Tabloyu elbette herkes aynı şekilde okumuyor. Ancak en azından bölgemizde olup bitenle, Türkiye’de acilen yapılması gerekenler arasındaki bağı hemen çoğumuz görebiliyoruz.
Yanı başımızda istikrarsız ve sürekli çatışma halindeki bir ülkenin varlığı, neredeyse tüm külfeti ve ağırlığı ile bizim üzerimizde. Milyonlarca mülteci, sınır güvenliğinden kendi içimizdeki ayrılıkçı terör örgütüne kadar her alanda Suriye, Türkiye’yi etkiliyor.
Şimdi bu ülkeyle ilgili uluslararası zeminlerde alınan ‘geçiş süreci’ kararının sancıları başladı. Kimin ne düzeyde kararlı olduğu belirsiz. Kimin ne kadar sorunun çözülmesini istediği de. Bu ülkedeki rejiminin varlığını ne pahasına olursa olsun isteyenler, sözgelimi Rusya ve İran; geçiş sürecinin kendi istedikleri gibi gitmesinin yanı sıra, yeni rejimin de çıkarlarını korumasını hedefliyor.
Rejimden rahatsız olsa bile, onun değişmesi yönünde bugüne kadar sahici bir adım atmayan ABD ve müttefikleri ise hala bu tereddütle hareket ediyor. Esad rejimi gitsin ama yerine de bölgesel dengeleri bizim aleyhimize bozacak bir iktidar gelmesin. Bu da geçiş sürecinin işleyişini doğrudan etkiliyor.
Burada başından itibaren duruşu net olan tek ülke konumundaki Türkiye, yukarıda kabaca özetlediğim sorunların da etkisiyle çözüm için en samimi çabaları sarf eden pozisyonunu koruyor. Ancak tıpkı Suriye’nin kuzeyinde PKK’nın uzantısı olarak varlığını sürdüren PYD konusunda olduğu gibi, Ankara’nın manevra alanını daraltacak hamleler ısrarla önüne çıkarılıyor.
Devletin zirvesinde ABD Başkanı Joe Biden’a da, uluslararası tüm zeminlere de PYD konusunda gereken mesaj verildi. Cumhurbaşkanı Tayyip Erdoğan, Türkiye’nin terörle mücadele konusundaki kararlılığının bir günlük ya da anlık olmadığının altını sürekli çizerken, bölgeye ve dünyaya şu mesajı veriyor aslında: Bir daha topraklarımızda bize karşı böyle bir sorunu kullanamayacaksınız.

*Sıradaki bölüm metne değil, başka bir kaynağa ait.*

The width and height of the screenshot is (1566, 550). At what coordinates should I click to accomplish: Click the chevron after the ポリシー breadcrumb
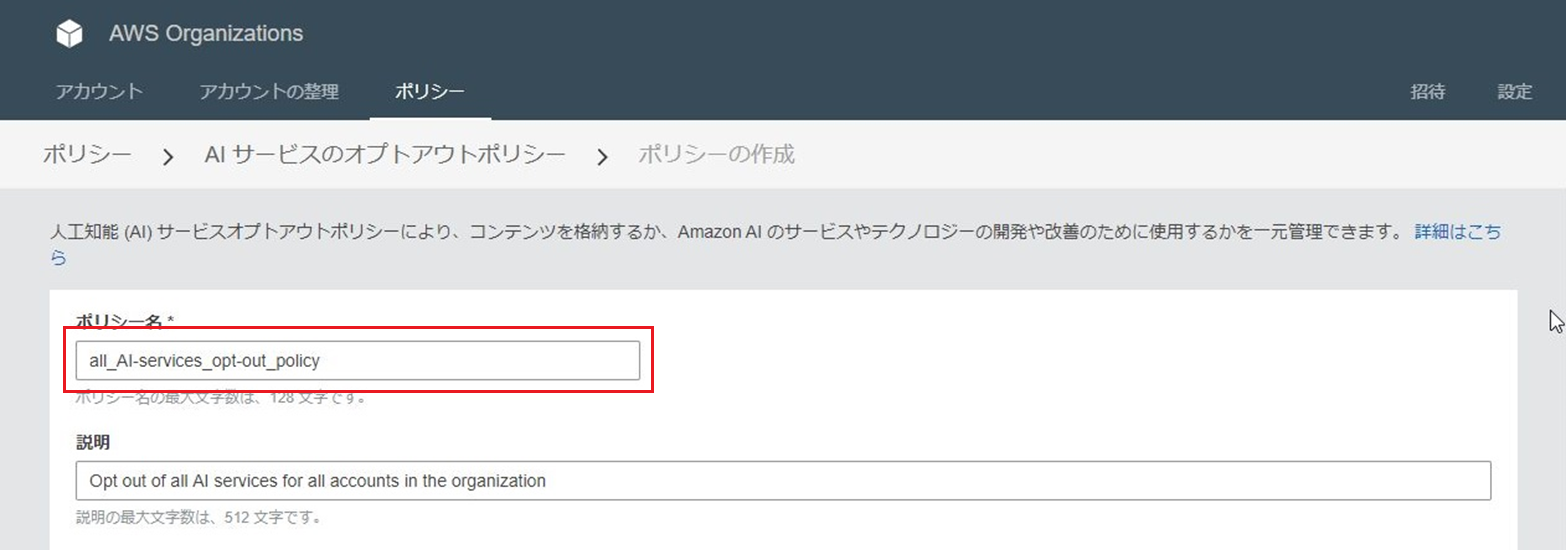click(x=168, y=157)
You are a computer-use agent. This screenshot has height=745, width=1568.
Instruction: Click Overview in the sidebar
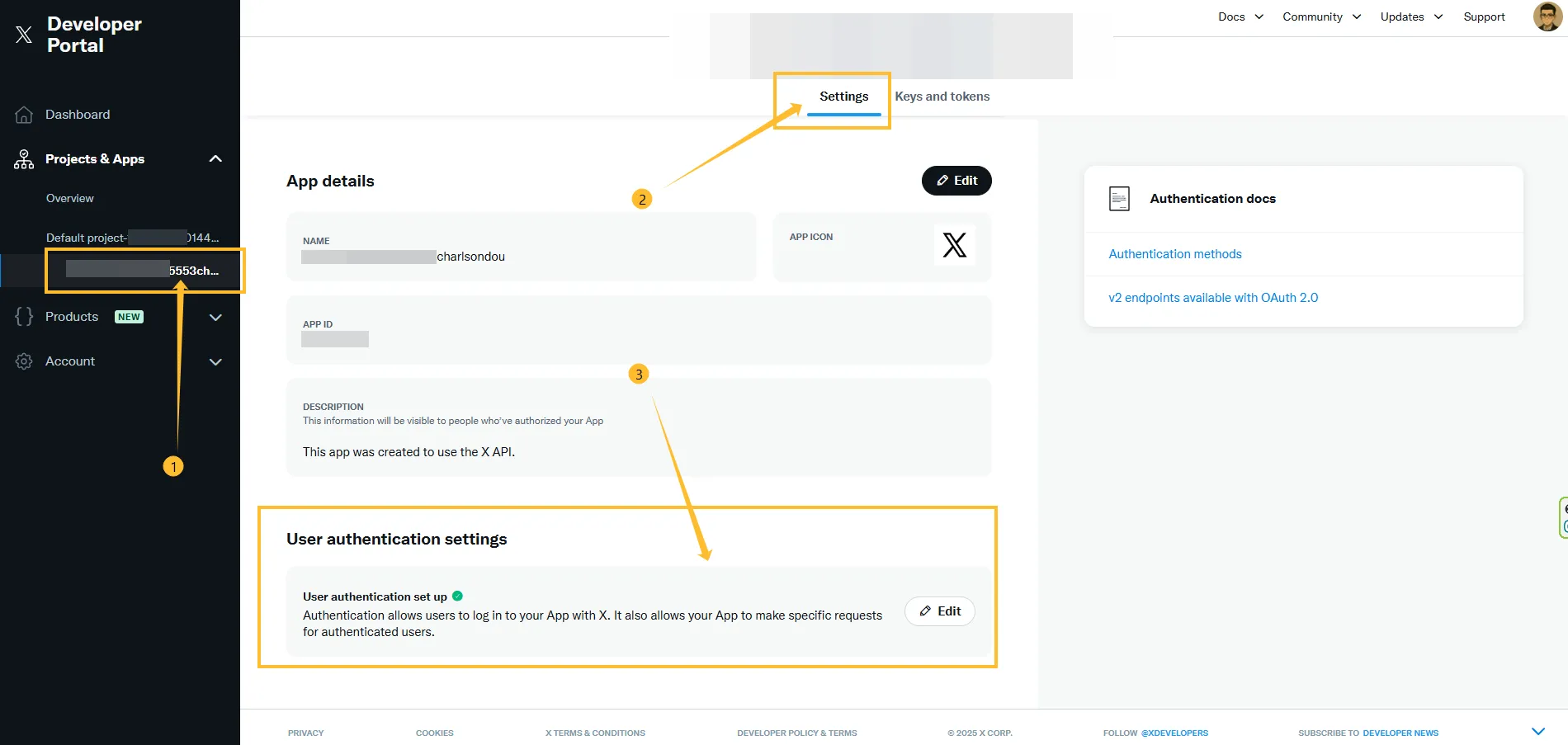coord(70,198)
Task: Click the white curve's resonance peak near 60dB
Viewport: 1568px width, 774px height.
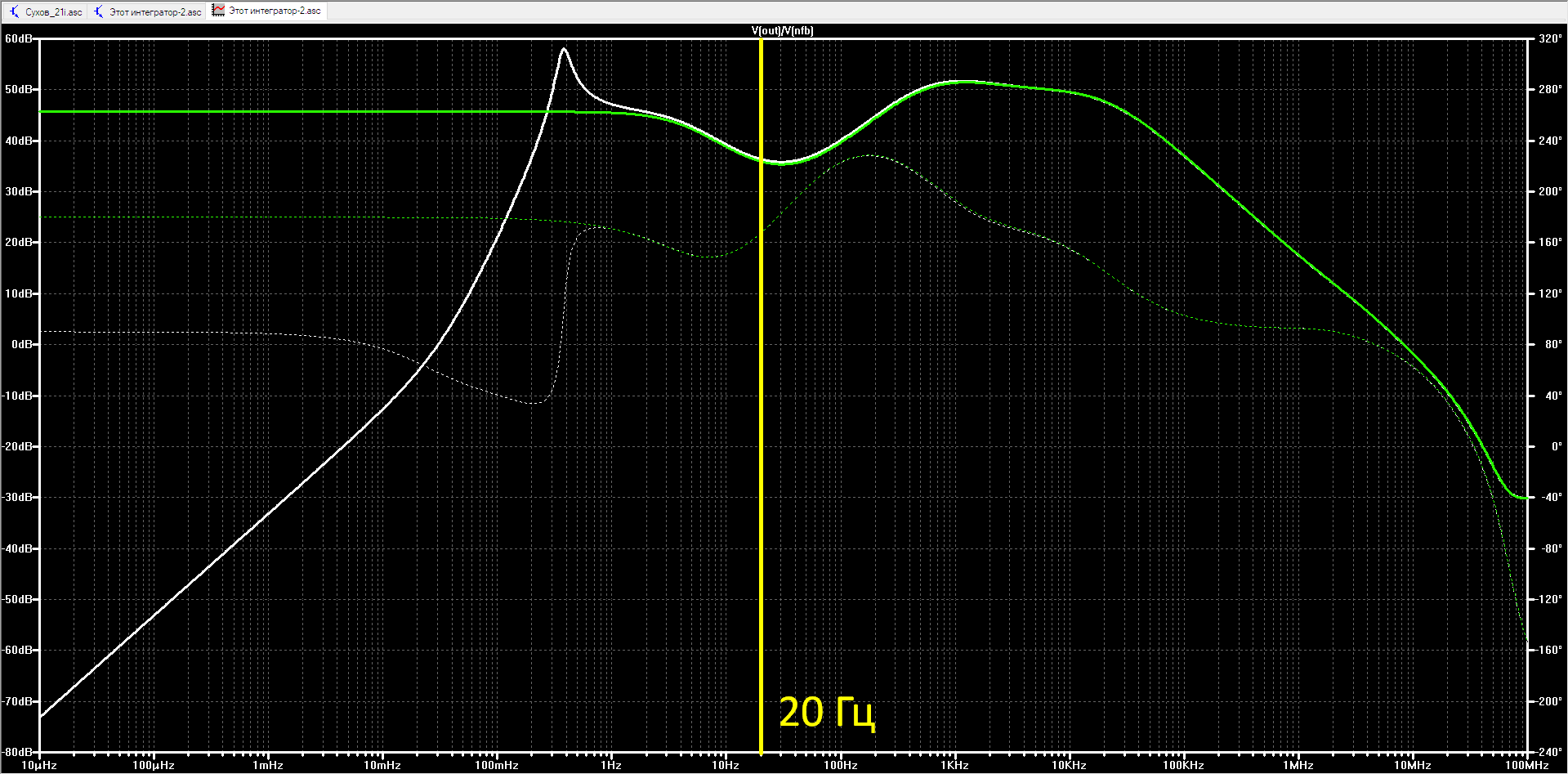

Sadece kendi sınırlarımız dahilinde değil, yakın coğrafyamızda da terörle bağlantısı olan herhangi bir yapıya müsamaha göstermeyeceğiz.
Bunlar Türkiye’nin elini güçlü kılan hamleler. Çünkü çözüm süreci ve benzeri dönemlerde, barışı Ankara’nın altını oymak olarak şekillendirenler, Erdoğan’ın liderliğinde beklemedikleri bir karşı hamle gördüler. Bu mücadelenin devamı, bölgede hesap yapan bazı güçleri, diğer Kürt siyasi hareketleri üzerinde yeniden düşünmeye sevk etti. PYD’nin ısrarla korunmak istenmesinin böyle bir boyutu var.
Ancak tüm bunları konuşurken, akıldan çıkarılmaması gereken bazı hususlar var. Bugünler gelip geçecek ve inşallah Türkiye, terör belasını ciddi boyutlarda bertaraf edecek. Tam da o dönemi dikkate alarak, Irak Kürtleriyle devam eden yakınlığın bir benzeri üzerinde çaba göstermek, o döneme dair bazı kapıları açık tutmak önemli. Bölgemizde dört ayrı ülkede yaşayan milyonlarca Kürt var. Bunların her biri üzerinde ayrı ayrı ama aynı zamanda tamamını kuşatacak hesaplar var ve bu durum herkesin malumu.
Bu hesaplar sıkça Ankara’ya tehdit olarak döndü bugüne kadar. Kendi içimizdeki ayrılıkçı hareketin ve terör belasının bu kadar büyümesinin bir nedeni de bu hesaplar. Ancak bir yanda terörle mücadele ederken, diğer yandan da bu alandaki yeni hesapları bozacak şaşırtıcı hamleler hazırlanmalı.
Böyle bir hamle üstünlüğü için de artık tartışmanın ötesine geçerek, bir an önce başkanlık sistemine geçilecek zeminin hazırlanması gerekiyor. Bekleyecek, erteleyecek veya zamana yayılacak sorunlarımız yok. Aksine hızlı ve cesur kararlara acilen yelken açılması gerekiyor. Başkanlık sistemi de bunun temel taşlarından birisi olarak önümüzde duruyor.